**PASSAGE SHOWN**
>> Begin

Autoscaling User Guide

Providing autoscaling related parameters

A set of parameters are provided to calibrate the elasticity of the system. This is done in the following manner based on the type of service:

WSO2 Carbon services
Define the autoscaling related parameters before WSO2 Elastic Load Balancer (ELB) starts up. (We will support the dynamic behavior for Carbon servers soon).
Non-Carbon services
Define autoscaling parameters when subscribing to a Cartridge.

Description on autoscaling related parameters

The configuration of the autoscaling related parameters vary based on the type of the service. The autoscaling related parameters for Carbon services are configured using the loadbalancer.conf file, while non-Carbon services are configured at the time of subscription.

autoscaler_task_interval (t)
The time period between two iterations of an ‘autoscaling decision making’ task. You are advised to consider the time ‘that a service instance takes to join ELB’ when configuring this value. This is in milliseconds and the default value is 30000ms.
max_requests_per_second (Rps)
The number of requests, a service instance can withstand per a second. It is recommended to calibrate this value for each service instance and if needed for different scenarios. Load testing a similar service instance is an ideal way to estimate the value. The default value is 100.
rounds_to_average (r)
An autoscaling decision will be made only after this many iterations of ‘autoscaling decision making’ tasks. The default value is 10.
alarming_upper_rate (AUR)
The upper bound of the alarming rate that provides a hint on when to scale up the system. We scale the system up when it reaches the request capacity that corresponds to alarming_upper_rate, without waiting till the service instance reach its maximum request capacity. This value should be 0<AUR<=1 and default is 0.7.

>> End

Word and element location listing
>> Begin

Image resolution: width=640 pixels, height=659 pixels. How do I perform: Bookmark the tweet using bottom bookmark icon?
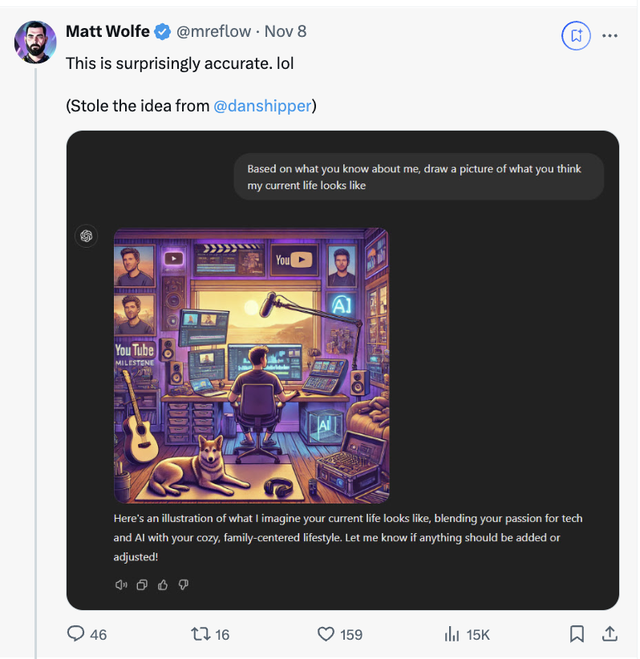pos(577,634)
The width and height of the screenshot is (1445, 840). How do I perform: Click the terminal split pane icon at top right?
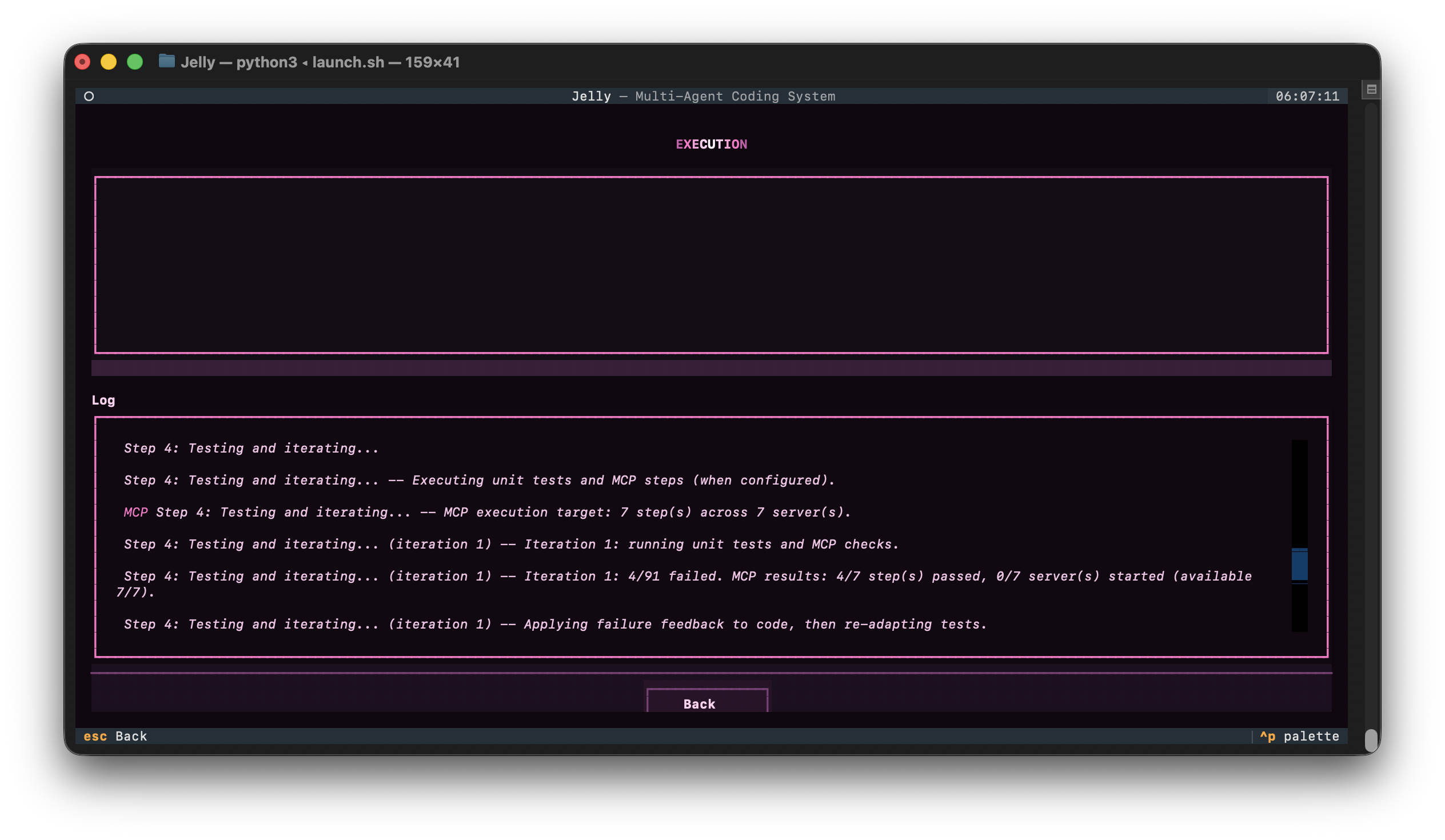point(1371,90)
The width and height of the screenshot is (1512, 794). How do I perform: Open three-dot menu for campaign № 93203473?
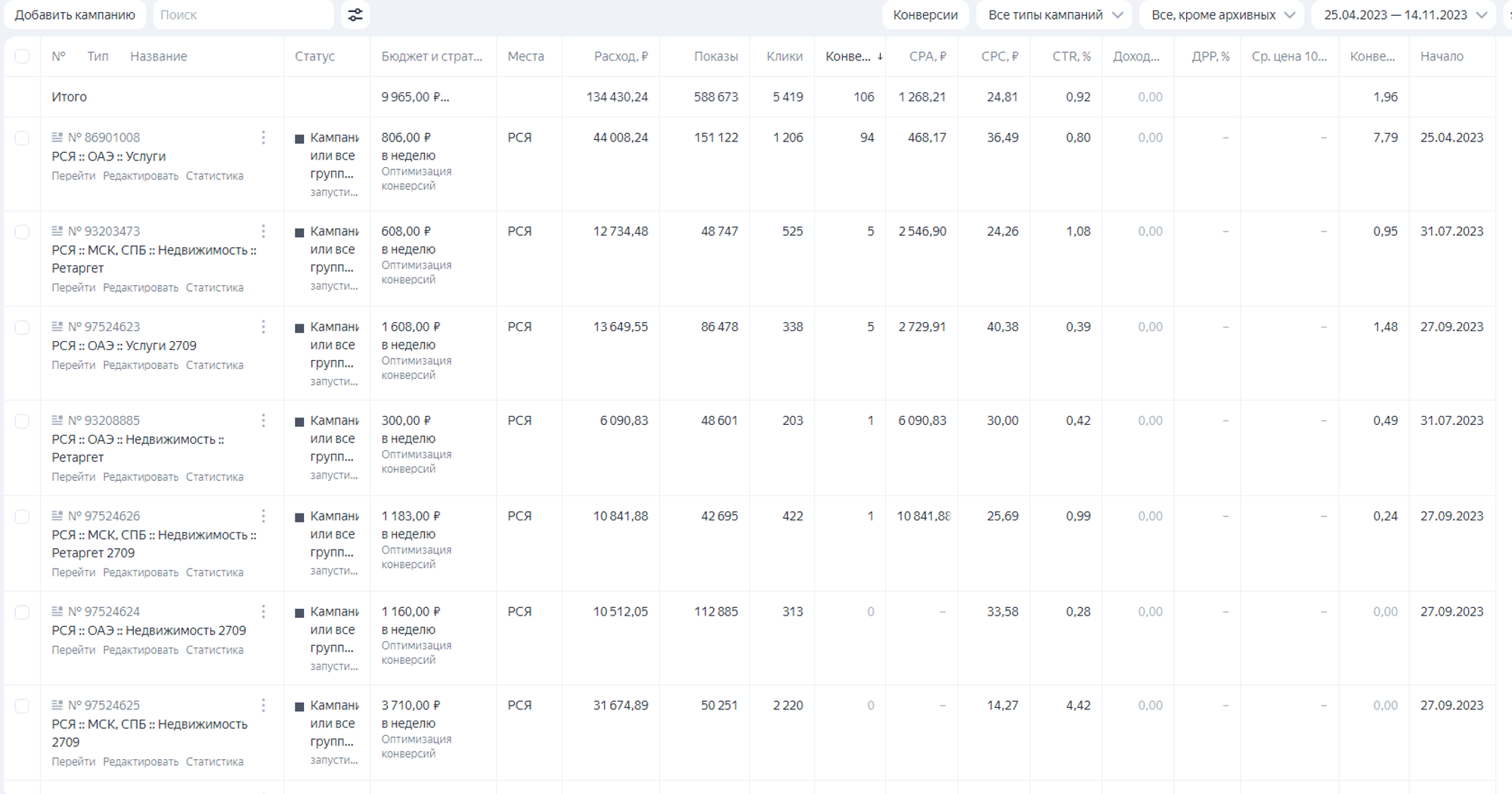[x=263, y=231]
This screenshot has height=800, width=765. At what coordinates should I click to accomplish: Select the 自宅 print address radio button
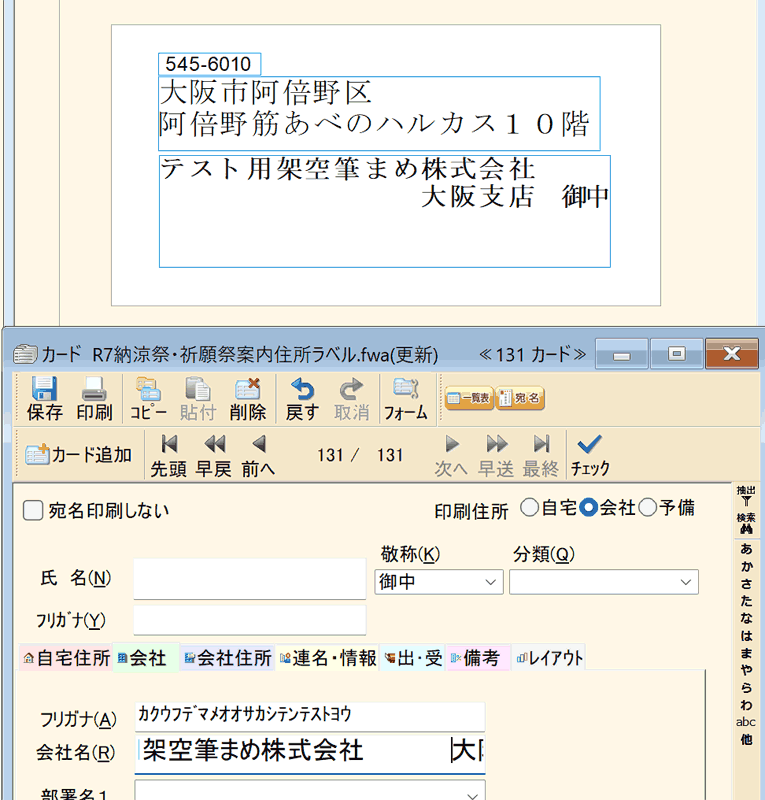(529, 508)
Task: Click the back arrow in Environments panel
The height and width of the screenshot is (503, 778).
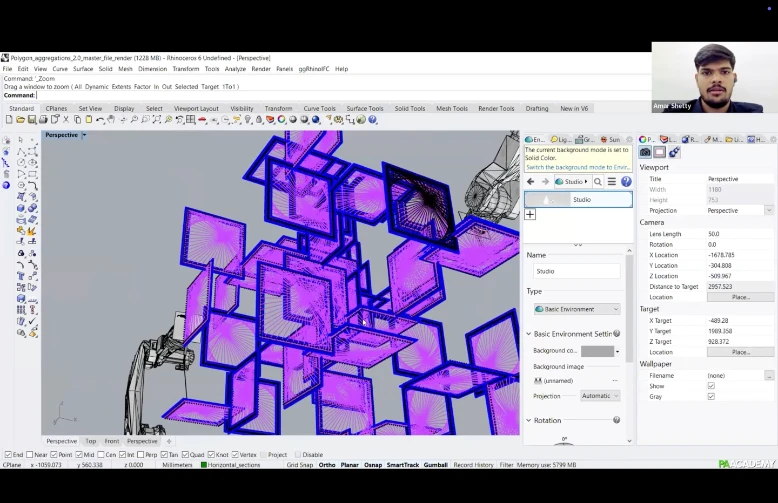Action: [531, 182]
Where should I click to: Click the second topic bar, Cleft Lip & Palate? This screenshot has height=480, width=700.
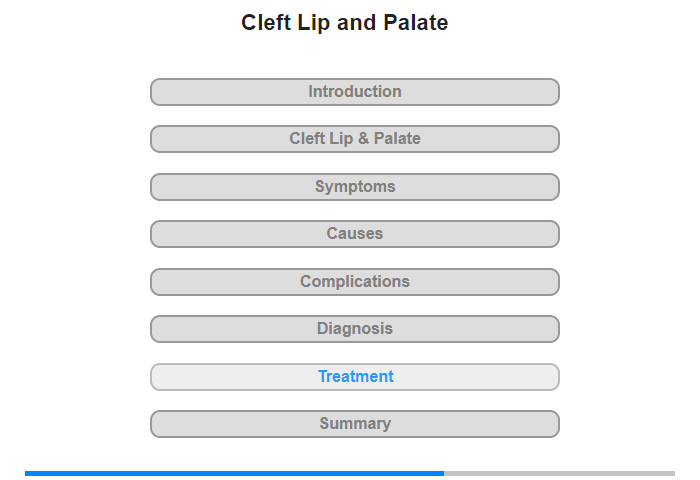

>> End

**EXERCISE**
Transcribe the part of the autoscaling user guide between "Providing autoscaling related" and "Carbon servers soon).", inclusive.

**EXERCISE ANSWER**
Providing autoscaling related parameters

A set of parameters are provided to calibrate the elasticity of the system. This is done in the following manner based on the type of service:

WSO2 Carbon services
Define the autoscaling related parameters before WSO2 Elastic Load Balancer (ELB) starts up. (We will support the dynamic behavior for Carbon servers soon).